I know, I know. In my last post I said I’d be back in September and here we are, already in mid-October. Not that I haven’t tried to write something sooner. I actually wanted to refocus on climate change discussions and see whether citizens from the global South have anything to say about the historic agreement reached in Paris at the end of last year.
It hasn’t been so easy to find out. While there is relatively a lot of information available on citizen engagement in development programmes and policy-making, participation in climate change discussions seems to remain limited. Some efforts to include citizens from around the world were made in the lead up to the Paris conference (COP 21) and I already wrote about them here. But since then it’s been fairly quiet on the citizen engagement front or so it seems.

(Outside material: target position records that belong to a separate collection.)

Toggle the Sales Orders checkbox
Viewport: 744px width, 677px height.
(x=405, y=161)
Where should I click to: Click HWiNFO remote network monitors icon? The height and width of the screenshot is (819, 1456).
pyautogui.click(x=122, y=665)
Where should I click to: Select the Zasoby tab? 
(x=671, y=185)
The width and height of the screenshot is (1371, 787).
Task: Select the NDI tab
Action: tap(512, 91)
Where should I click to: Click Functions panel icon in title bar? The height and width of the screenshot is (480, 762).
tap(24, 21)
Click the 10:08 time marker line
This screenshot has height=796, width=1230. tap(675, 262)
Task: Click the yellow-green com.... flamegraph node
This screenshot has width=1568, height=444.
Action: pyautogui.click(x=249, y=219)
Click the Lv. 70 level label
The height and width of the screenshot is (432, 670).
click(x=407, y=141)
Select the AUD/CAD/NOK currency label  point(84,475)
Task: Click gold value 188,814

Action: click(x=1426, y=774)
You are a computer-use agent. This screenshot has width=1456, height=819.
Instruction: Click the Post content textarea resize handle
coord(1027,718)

In fact, climate change itself has not made big headlines in recent weeks despite another couple of historic milestones being reached. On 5 October, the Paris agreement achieved the threshold required to enter into force, with enough Parties ratifying the Convention and accounting together for at least 55% of the global greenhouse gas emissions. The actual entry into force will happen on 4th November, meaning that for the first time since Paris we will start seeing some concerted action to fight climate change globally.
It is true that UNFCCC, the UN body that successfully led the climate change negotiations in Paris, has already embarked upon several initiatives to ensure citizens become more aware of climate change and engage in meaningful action, as agreed in Article 6 of the new agreement. One work stream even focuses on public participation, however the related websites are primarily designed for creating communities of experts and policymakers. With the notable exception of youth activities, education and training seem to be the only space where individual citizens can participate.
Other initiatives I have found about include the Citizen Climate Engagement Network, or CCEN, a new platform established at the Paris conference that seeks to build a global base of local knowledge, bringing local insights into the next climate negotiations (COP22) starting in Marrakech, Morocco in November. CCEN members can contribute by hosting a local working session focusing on specific issues, such as linking climate action with the recently approved UN Sustainable Development Goals or promoting citizen participation. CCEN even provides an online toolkit to better manage the discussion. This initiative looks more promising but there is no indication that it is reaching people in developing countries. It would be good to learn more about how local meetings are going, and where.
Same goes for the Citizens’ Climate Lobby, a US-based alliance with chapters in many Southern countries that aims to build enough political will to pass legislation on carbon fees and dividends around the world. I would be curious to find out about progress on this agenda. For now, it looks heavily driven by US climate politics.
Hopefully, COP22 in Marrakech will address the need to more closely engage citizens in climate change discussions, in particular in those countries that are suffering the most from the impact of global warming, such as Chile or Burkina Faso. We need to challenge the assumption that you cannot truly influence policy-making unless you are an expert. In reality, there are many ways non-experts can contribute to the discussion through their local knowledge, alternative approaches to problem-solving and by upholding their right to participation with their policy-makers and politicians.
Citizen participation in pre-Paris discussions shows that people are not just concerned about climate change, but willing and able to contribute to the solution. Let’s continue this conversation, starting in Marrakech next month.